When AstraZeneca announced last year that they would develop Oxford’s Covid-19 candidate, they said they would sell it on a not-for-profit basis during the pandemic. The terms fulfilled the vaccine’s academic inventors’ desire to see their shot deployed cheaply around the world, while also allowing the drugmaker to do some good and, potentially, secure a massive PR coup.
The PR coup they wanted would turn into a PR nightmare over the last 8 months, as the Swedish-British pharma presented what experts described as mottled data and missed manufacturing targets to the point the EU filed a lawsuit. Concerns also arose over a rare but serious side effect associated with the shot.
Now, it looks like the vaccine is costing AstraZeneca money too. Although the company did not break down precisely what they spent on their vaccine in their Q1 earnings, they said the costs were the first of three factors that cut their gross profit by 3%. The other two factors were reduced reimbursements from China and changes in their profit-sharing agreement with Merck on the blockbuster cancer drug Lynparza.
“If you exclude the impact of our Covid-19 vaccine, our revenue grew by 7%,” CEO Pascal Soriot told investors on a conference call. “There will be ups and downs — small ones quarter to quarter — with this vaccine.”
AstraZeneca expects their cost and revenue for the inoculation will eventually even out, but at the moment, the company has faced significant development, manufacturing and deployment costs. Going forward, they will also accrue costs for tracking the vaccine’s real-world safety and effectiveness. At the same time, with the company facing manufacturing delays in Europe and regulatory delays in the US, they remain significantly behind schedule in global sales of the vaccine.
The company so far has sold 68 million doses, they disclosed in filings, for $275 million in revenue. The figure confirms earlier reporting that the company would sell the vaccine for about $4 to $6 per dose.

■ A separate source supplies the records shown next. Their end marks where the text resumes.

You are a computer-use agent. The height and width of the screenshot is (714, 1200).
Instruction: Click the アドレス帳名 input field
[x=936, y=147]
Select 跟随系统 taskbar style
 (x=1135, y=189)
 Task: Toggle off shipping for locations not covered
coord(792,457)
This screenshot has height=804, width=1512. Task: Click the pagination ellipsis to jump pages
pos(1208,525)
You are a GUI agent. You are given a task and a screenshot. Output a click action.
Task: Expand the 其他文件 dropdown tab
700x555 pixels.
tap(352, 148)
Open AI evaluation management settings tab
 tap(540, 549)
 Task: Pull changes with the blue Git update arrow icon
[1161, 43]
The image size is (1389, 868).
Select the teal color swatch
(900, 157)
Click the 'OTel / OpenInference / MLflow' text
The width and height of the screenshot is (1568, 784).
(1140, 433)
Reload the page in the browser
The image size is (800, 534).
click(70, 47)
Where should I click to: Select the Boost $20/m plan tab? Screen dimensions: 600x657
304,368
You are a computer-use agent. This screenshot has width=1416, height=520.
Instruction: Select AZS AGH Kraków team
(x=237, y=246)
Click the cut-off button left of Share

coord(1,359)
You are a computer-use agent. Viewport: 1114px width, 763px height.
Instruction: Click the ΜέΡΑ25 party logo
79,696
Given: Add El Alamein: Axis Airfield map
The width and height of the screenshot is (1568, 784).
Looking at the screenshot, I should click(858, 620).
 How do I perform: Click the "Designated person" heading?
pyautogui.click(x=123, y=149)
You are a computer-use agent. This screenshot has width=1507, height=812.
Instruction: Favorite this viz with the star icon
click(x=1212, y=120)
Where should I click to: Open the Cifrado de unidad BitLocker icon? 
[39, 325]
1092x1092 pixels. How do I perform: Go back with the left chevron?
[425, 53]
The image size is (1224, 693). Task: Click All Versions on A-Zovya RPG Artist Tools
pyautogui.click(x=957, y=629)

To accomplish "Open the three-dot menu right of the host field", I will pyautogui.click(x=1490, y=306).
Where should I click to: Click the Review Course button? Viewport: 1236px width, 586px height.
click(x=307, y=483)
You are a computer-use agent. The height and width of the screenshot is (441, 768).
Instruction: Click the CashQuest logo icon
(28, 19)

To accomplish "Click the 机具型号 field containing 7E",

Although 68 million doses were distributed directly by AstraZeneca, the company’s vaccine has already had a larger impact, with its partners around the globe distributing 300 million doses, Soriot said. That includes the 48 million doses that India’s Serum Institute delivered to the COVAX initiative for low- and middle-income countries — virtually the entire supply of Covid-19 vaccine the initiative has received thus far.
The new disclosures also make clear just how much AstraZeneca has foregone in electing to sell their vaccine on a non-profit basis. Moderna and Pfizer, by contrast, believe they will make $18.4 billion and $15 billion this year through their Covid-19 vaccines, despite plans to produce fewer overall doses.
Outside of vaccine news, AstraZeneca also unveiled a small handful of business and pipeline updates. Most notably, they will pay around $3 billion over the next three years for the last 45% of stock in Acerta, the cancer biotech they acquired in 2015 for $2.5 billion upfront. The key milestones in that deal hinged on the progress of the BTK inhibitor Calquence. The last option was triggered upon its November approval in the European Union.
Additionally the company slashed a couple of early stage programs, including the asthma candidate AZD8154 and MEDI2228, an antibody drug conjugate for multiple myeloma. The latter change reflects a growing shift in the multiple myeloma field, as new and effective bispecific antibodies and cell therapies come on the market.